[TASK GOAL]
The records should be restated exactly from their first line through the line with "Open Rob's profile link in header" in it.

[Stored data]

[Start of section]

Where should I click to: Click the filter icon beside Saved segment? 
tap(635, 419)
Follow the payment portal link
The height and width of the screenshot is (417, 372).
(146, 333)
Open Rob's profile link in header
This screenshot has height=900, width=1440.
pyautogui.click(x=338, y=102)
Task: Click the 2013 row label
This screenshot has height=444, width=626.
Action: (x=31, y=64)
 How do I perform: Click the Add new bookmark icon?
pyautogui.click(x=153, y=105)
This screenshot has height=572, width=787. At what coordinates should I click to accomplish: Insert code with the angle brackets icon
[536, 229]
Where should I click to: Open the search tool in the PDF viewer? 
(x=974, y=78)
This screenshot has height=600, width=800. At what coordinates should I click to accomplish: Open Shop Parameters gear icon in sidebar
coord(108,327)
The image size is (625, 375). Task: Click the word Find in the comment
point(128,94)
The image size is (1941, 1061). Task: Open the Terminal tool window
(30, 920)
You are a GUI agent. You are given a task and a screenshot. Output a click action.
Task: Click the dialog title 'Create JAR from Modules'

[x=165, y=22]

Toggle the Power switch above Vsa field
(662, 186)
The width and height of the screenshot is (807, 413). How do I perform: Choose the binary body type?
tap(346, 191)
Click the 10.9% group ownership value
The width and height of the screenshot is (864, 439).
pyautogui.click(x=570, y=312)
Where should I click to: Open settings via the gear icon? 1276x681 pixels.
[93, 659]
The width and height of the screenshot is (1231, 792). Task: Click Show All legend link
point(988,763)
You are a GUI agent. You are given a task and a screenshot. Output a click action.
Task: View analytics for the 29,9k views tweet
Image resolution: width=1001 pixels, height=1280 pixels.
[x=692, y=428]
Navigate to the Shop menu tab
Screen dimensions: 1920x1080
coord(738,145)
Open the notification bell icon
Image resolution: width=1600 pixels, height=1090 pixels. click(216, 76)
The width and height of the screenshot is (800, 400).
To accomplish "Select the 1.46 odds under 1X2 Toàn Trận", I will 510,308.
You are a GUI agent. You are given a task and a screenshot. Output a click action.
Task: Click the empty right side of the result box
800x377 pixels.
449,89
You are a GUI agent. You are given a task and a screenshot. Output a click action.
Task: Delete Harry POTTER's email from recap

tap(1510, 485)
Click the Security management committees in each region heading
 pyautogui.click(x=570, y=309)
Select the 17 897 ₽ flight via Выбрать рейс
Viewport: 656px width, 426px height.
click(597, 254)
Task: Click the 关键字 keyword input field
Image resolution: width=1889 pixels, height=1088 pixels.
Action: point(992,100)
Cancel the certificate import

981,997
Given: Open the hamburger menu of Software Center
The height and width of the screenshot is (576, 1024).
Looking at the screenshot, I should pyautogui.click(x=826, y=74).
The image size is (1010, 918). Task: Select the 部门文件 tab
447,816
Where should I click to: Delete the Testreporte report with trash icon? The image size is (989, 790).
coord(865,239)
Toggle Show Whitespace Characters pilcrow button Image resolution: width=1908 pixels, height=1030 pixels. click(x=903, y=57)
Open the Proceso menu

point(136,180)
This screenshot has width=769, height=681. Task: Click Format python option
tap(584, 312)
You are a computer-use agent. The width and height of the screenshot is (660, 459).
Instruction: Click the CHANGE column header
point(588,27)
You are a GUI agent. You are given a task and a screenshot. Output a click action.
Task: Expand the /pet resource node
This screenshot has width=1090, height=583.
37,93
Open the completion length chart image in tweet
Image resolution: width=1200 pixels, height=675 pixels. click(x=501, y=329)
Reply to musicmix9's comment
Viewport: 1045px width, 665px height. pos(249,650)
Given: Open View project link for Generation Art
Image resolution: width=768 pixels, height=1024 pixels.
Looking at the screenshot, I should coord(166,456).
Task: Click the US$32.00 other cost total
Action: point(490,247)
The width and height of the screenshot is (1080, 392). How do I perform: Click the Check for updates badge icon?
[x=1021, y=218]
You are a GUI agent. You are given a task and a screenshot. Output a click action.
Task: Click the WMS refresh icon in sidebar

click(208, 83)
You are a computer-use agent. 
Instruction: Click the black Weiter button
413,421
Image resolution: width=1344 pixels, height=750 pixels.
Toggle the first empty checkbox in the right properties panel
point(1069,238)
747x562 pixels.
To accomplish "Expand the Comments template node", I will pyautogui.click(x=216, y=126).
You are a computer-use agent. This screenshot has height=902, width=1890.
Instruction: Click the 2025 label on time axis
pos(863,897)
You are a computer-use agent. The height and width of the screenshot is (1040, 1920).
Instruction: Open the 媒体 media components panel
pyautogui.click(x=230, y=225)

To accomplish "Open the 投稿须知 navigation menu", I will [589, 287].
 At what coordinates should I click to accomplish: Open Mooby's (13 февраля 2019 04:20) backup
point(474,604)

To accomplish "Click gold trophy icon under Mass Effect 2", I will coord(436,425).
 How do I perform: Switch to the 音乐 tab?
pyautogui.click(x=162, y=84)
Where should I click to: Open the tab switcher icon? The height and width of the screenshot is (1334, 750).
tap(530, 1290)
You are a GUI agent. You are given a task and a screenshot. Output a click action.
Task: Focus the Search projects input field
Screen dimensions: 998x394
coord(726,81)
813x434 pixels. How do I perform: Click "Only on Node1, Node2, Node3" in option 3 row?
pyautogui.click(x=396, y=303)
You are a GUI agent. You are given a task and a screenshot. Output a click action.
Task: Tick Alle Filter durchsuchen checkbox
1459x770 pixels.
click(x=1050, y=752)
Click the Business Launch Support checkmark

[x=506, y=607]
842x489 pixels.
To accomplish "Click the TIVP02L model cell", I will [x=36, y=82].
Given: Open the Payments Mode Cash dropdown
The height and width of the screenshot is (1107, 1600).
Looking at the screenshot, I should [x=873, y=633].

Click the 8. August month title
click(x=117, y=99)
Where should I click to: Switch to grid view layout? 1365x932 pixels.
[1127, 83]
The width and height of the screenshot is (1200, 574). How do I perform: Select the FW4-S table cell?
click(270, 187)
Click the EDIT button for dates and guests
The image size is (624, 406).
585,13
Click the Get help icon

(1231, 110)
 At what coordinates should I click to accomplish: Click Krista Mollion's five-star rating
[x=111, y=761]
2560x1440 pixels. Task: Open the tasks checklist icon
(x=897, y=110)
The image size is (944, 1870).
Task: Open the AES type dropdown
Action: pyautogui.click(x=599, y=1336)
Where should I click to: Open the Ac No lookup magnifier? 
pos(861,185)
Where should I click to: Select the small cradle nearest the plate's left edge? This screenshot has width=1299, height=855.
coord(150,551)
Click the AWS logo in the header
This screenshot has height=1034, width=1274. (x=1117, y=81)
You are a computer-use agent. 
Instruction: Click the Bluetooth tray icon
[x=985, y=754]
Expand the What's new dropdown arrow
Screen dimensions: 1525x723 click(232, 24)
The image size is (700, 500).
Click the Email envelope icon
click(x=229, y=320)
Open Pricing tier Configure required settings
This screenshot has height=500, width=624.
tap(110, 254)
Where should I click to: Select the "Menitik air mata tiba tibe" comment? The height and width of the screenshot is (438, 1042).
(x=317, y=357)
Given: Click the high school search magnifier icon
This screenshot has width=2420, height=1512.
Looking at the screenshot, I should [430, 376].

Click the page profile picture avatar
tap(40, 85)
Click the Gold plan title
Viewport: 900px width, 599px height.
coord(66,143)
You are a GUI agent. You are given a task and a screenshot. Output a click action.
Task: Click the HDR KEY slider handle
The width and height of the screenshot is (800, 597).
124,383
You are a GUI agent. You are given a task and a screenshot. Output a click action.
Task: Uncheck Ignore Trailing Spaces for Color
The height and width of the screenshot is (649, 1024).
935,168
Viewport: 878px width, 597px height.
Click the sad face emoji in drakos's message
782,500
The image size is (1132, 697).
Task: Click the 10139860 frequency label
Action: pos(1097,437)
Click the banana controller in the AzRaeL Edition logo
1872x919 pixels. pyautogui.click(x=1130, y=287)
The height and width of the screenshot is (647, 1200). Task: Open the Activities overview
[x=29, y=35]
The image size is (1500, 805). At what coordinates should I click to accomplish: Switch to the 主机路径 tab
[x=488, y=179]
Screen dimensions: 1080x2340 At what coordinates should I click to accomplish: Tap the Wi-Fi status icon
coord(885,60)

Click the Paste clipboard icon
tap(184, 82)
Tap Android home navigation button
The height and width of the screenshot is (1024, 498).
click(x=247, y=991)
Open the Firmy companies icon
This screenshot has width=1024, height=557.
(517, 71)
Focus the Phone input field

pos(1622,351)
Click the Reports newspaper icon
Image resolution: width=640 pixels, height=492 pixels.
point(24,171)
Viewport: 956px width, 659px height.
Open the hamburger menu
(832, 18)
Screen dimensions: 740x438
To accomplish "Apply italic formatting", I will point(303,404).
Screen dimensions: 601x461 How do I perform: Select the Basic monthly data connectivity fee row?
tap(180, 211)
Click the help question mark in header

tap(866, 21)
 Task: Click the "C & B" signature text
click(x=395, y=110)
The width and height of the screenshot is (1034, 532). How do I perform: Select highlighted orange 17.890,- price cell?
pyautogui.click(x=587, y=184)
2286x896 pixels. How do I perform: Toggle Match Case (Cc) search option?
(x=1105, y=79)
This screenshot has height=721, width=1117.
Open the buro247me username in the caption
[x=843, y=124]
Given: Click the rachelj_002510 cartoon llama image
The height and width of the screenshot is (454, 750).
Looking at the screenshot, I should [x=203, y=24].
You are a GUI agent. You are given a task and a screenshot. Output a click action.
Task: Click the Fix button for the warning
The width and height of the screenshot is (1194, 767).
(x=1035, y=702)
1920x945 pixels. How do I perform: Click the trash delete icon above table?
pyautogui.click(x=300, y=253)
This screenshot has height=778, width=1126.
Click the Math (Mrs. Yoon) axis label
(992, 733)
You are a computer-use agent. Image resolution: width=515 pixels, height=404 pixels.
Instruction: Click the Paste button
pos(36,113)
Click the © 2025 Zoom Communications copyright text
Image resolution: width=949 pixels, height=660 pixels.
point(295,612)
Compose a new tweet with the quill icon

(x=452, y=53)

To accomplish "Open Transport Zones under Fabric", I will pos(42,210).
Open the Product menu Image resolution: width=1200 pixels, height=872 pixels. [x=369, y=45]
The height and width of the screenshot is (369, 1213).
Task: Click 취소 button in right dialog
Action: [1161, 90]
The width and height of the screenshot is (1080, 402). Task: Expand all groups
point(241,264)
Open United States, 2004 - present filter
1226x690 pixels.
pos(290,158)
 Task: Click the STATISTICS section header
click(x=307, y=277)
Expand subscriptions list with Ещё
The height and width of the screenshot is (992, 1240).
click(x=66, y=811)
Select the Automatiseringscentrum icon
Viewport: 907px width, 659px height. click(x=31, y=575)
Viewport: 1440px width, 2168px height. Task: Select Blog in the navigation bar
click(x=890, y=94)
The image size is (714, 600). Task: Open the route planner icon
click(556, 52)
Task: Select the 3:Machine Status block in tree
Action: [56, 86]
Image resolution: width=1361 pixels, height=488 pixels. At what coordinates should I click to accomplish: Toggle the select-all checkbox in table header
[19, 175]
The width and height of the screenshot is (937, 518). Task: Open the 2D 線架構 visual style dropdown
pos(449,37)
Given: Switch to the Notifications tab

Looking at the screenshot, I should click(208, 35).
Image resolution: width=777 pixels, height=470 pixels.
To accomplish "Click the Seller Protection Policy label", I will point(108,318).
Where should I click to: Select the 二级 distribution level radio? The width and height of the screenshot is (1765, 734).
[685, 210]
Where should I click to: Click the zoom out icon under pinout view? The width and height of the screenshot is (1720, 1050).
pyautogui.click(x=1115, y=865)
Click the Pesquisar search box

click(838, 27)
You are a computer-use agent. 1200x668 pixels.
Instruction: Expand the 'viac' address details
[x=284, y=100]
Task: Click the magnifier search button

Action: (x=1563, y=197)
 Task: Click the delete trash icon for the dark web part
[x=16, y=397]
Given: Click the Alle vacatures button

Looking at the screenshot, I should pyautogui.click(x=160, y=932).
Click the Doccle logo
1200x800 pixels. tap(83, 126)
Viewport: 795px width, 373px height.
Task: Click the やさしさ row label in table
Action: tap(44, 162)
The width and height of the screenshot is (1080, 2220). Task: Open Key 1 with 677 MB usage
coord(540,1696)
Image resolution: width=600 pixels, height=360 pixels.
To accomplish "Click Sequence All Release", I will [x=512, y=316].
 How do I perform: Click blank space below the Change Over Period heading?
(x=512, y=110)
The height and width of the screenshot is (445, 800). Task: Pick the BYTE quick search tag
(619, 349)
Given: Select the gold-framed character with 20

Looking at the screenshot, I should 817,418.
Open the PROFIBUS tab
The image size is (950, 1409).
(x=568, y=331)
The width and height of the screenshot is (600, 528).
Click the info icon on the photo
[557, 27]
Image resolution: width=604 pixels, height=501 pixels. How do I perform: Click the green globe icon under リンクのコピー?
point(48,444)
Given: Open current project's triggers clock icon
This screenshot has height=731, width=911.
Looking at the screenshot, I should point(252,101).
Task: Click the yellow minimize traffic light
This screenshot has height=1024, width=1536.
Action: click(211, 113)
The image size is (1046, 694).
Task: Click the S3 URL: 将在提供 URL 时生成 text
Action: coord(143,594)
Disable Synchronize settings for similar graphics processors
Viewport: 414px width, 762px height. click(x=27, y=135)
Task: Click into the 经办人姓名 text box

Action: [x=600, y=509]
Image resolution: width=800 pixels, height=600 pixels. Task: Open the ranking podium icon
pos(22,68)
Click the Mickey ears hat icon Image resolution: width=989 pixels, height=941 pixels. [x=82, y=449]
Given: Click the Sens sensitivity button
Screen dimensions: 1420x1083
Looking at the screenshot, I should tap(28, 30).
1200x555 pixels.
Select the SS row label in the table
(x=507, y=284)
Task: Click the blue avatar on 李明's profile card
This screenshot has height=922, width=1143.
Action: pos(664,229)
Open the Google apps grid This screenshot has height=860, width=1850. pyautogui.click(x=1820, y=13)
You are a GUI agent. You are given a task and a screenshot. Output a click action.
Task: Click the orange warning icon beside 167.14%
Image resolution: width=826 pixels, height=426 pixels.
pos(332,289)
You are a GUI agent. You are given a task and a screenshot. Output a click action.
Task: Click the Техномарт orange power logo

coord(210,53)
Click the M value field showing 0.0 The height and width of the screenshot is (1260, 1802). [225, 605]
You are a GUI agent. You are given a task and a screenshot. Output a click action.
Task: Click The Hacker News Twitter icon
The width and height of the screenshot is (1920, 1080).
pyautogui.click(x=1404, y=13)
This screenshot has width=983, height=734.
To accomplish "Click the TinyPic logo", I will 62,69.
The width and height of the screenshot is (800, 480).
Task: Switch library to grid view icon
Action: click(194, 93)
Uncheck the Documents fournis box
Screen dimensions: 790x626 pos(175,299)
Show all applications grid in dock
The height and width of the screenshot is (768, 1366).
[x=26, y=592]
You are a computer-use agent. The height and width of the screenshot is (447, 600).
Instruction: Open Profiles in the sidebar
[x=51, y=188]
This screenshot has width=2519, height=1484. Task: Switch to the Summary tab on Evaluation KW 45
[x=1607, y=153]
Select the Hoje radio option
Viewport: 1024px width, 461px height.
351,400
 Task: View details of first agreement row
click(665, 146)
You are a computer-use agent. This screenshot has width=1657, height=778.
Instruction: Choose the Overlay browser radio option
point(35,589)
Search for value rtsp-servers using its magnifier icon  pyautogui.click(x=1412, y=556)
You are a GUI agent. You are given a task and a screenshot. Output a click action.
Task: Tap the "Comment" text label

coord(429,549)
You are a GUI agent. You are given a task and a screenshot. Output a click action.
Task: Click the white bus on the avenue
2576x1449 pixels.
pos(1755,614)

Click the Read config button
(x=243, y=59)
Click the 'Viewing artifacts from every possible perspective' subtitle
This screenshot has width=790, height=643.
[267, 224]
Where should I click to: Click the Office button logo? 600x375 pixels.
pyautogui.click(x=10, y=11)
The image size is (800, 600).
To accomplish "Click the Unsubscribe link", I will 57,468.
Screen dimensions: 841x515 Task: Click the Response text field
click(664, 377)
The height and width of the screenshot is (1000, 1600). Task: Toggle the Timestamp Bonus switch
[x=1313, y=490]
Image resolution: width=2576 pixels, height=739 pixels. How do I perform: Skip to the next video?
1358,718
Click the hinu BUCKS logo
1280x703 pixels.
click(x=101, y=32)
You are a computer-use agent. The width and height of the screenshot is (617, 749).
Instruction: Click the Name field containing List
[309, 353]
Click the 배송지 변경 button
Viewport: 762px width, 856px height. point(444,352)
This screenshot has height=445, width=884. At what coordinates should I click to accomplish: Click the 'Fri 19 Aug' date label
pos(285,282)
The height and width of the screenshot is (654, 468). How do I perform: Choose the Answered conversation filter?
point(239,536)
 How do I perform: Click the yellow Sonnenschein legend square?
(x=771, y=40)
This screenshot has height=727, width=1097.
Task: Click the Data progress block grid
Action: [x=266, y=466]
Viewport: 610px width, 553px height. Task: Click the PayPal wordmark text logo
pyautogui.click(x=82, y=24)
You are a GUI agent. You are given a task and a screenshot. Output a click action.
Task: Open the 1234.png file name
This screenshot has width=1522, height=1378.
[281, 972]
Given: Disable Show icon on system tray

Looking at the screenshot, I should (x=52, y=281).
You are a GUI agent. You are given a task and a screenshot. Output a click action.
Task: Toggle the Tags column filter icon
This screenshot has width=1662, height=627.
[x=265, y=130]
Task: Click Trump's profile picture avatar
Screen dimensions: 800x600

[End of section]

[REPLY TO THE EXERCISE]
Where should I click to: Click the filter icon beside Saved segment? 
tap(635, 419)
Follow the payment portal link
The height and width of the screenshot is (417, 372).
(146, 333)
Open Rob's profile link in header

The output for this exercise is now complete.